# Depth of Contact?



## Kenpodoc (Sep 20, 2004)

Reading these forums I realize that there is a great deal of disagreement about what constitutes adequate contact during a technique.   I see coments like, "Perhaps he did the tech at contact range because contact penatration range would simply kill his UKE." I feel that at the blackbelt level you should strike hard enough to move your opponent.  Obviously there should be control, but you shouldn't move faster than you can strike with control and power.  When I watch the Instructors I most admire they always strike with focus, intensity and power.  After I've been hit, I know I've been hit, nothing is broken, I can still talk and breathe but I know I was hit.  Even little people like Jackie McVicker strike with focus, intesity and with power. I've taken just enough Systema to be really bad at it. But I like their focus on slowing down movement but striking with good depth of penetration and full intention.    I'm curious how much contact other schools teach?

Respectfully,

Jeff


----------



## Michael Billings (Sep 20, 2004)

And I have the bruises, bumps and dings to say that contact is important, especially at higher levels.  We know how hard it is to get lower belt students to strike:

 1) Either with effective power and depth of penetration; or
 2) With reasonable control AND power.

 At black belt we have the luxory of trading licks with control, and not having to worry about a beginner striking a target you are making available for them as part of the learning process.  Even at black there can be mistakes, reference my right kidney and ribs this morning, after a John Sepulveda seminar this weekend, when my partner was a 1st Black.  Nothing intentional on his part, he was just a baby black belt and the upcoming years will refine his control.  But at the higher levels of black, nobody gets hurt that I know of, unless the upper belt wants them to hurt.

 So all in all, I agree!  

 -Michael


----------



## mj-hi-yah (Sep 20, 2004)

Jeff,

Contact is encouraged early on in our training, but starting at Brown One we really step up the contact level and go for more reality. You should feel what it is like to be hit and know how to properly generate the appropriate response or reaction to your action. Obviously not crushing someone's kidney, but using enough controlled power and penetration to arch their back and actually open up other intended targets. It is difficult to determine your effectiveness otherwise. In addition, taking the hits helps you to understand what it feels like to be properly moved which in turn helps you to know how to properly hit back in that same situation.  

I personally am still in the getting and giving of bruises stage that Michael described so well, and look forward to learning even more refined control. :uhyeah: 

Respectfully,
MJ :asian:


----------



## Touch Of Death (Sep 20, 2004)

### REQUEST
Print the part of the forum thread on depth of contact that runs from "And I have the" up to and including "reasonable control AND power.", keeping every word unchanged.

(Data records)
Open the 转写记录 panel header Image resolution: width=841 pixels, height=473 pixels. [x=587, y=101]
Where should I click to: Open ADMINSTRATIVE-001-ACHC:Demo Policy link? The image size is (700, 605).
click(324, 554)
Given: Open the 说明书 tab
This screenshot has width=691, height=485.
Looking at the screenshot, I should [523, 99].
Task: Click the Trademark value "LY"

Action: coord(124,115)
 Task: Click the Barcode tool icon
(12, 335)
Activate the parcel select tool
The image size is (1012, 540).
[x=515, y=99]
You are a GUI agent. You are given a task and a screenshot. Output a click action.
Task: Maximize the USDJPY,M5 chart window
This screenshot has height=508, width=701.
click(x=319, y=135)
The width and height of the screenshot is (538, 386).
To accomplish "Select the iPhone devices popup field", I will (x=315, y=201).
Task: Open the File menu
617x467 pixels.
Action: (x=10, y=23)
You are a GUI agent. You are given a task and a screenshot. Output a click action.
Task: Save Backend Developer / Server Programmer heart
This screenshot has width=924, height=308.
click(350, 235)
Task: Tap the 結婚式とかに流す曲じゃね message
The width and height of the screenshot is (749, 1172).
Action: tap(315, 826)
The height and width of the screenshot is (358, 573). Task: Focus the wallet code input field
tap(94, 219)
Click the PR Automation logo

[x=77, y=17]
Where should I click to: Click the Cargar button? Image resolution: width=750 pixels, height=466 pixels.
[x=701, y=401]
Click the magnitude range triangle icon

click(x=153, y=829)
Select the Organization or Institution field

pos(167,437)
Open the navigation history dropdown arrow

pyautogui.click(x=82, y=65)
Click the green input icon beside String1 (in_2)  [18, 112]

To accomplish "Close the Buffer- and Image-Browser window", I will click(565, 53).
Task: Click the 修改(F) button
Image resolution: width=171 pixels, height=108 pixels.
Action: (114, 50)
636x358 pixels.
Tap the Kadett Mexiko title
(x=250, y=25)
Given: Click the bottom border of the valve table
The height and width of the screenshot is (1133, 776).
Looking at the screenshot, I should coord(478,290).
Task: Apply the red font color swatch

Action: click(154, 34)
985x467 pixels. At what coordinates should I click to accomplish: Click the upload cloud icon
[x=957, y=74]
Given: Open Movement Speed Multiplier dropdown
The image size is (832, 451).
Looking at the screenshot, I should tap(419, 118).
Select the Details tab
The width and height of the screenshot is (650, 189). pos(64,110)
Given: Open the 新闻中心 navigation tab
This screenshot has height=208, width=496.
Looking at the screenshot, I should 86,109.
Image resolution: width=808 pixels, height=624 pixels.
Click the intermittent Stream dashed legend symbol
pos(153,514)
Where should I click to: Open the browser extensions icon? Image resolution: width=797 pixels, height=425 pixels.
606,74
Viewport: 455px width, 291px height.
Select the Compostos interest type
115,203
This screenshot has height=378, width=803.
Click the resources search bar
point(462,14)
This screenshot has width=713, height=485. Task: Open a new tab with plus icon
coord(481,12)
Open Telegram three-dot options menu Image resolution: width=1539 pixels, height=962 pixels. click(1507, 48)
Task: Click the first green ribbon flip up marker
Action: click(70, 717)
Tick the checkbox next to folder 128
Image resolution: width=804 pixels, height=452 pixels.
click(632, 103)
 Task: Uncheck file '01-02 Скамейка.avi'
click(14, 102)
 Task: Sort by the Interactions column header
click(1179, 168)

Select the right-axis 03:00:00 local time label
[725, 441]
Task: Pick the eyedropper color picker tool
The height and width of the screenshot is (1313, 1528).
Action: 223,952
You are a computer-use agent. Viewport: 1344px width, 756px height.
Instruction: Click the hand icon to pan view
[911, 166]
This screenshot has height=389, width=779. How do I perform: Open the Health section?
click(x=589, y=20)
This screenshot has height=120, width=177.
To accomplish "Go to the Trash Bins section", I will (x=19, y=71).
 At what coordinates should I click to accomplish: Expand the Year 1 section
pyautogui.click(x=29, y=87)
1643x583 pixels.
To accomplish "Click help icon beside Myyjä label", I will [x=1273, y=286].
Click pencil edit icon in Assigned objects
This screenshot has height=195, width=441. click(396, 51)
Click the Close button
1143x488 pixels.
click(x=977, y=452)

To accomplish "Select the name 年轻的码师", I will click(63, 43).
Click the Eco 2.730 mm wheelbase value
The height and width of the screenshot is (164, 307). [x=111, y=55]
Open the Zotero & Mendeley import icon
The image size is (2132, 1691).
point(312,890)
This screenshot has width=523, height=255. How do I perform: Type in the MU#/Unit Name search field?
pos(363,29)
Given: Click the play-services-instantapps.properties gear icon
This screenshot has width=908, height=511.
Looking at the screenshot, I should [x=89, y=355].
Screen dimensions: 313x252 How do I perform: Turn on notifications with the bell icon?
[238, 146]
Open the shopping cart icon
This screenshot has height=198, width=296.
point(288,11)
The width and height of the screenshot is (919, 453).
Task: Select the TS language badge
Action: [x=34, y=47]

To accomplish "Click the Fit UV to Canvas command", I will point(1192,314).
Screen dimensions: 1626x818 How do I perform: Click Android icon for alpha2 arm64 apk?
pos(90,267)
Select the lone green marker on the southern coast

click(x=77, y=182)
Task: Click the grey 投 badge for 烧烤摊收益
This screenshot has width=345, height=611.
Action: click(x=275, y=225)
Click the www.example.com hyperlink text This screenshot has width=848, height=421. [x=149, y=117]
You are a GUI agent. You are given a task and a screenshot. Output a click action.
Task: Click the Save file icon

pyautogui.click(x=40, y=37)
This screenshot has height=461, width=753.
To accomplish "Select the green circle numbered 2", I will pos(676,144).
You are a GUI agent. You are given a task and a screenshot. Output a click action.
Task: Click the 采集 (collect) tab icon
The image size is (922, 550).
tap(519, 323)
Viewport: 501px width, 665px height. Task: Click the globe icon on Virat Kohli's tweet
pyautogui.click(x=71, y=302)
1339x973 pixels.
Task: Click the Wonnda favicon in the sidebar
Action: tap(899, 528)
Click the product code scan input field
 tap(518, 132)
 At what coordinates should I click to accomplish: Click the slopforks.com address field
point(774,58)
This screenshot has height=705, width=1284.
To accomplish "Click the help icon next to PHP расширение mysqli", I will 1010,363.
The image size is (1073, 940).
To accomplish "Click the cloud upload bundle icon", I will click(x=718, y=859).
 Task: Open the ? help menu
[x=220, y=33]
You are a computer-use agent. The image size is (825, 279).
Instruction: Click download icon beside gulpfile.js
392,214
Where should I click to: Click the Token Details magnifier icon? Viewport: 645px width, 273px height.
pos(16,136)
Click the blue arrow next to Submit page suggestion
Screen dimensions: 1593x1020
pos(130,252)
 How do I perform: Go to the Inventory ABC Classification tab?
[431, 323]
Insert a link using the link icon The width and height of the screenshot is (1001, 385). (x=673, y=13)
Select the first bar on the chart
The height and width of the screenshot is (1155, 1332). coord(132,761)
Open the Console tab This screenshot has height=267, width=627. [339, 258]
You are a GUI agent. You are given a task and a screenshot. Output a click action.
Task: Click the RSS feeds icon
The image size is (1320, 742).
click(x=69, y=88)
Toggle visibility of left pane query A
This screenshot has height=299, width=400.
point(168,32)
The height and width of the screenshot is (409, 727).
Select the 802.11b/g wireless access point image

### CORRECT RESPONSE
And I have the bruises, bumps and dings to say that contact is important, especially at higher levels.  We know how hard it is to get lower belt students to strike:

 1) Either with effective power and depth of penetration; or
 2) With reasonable control AND power.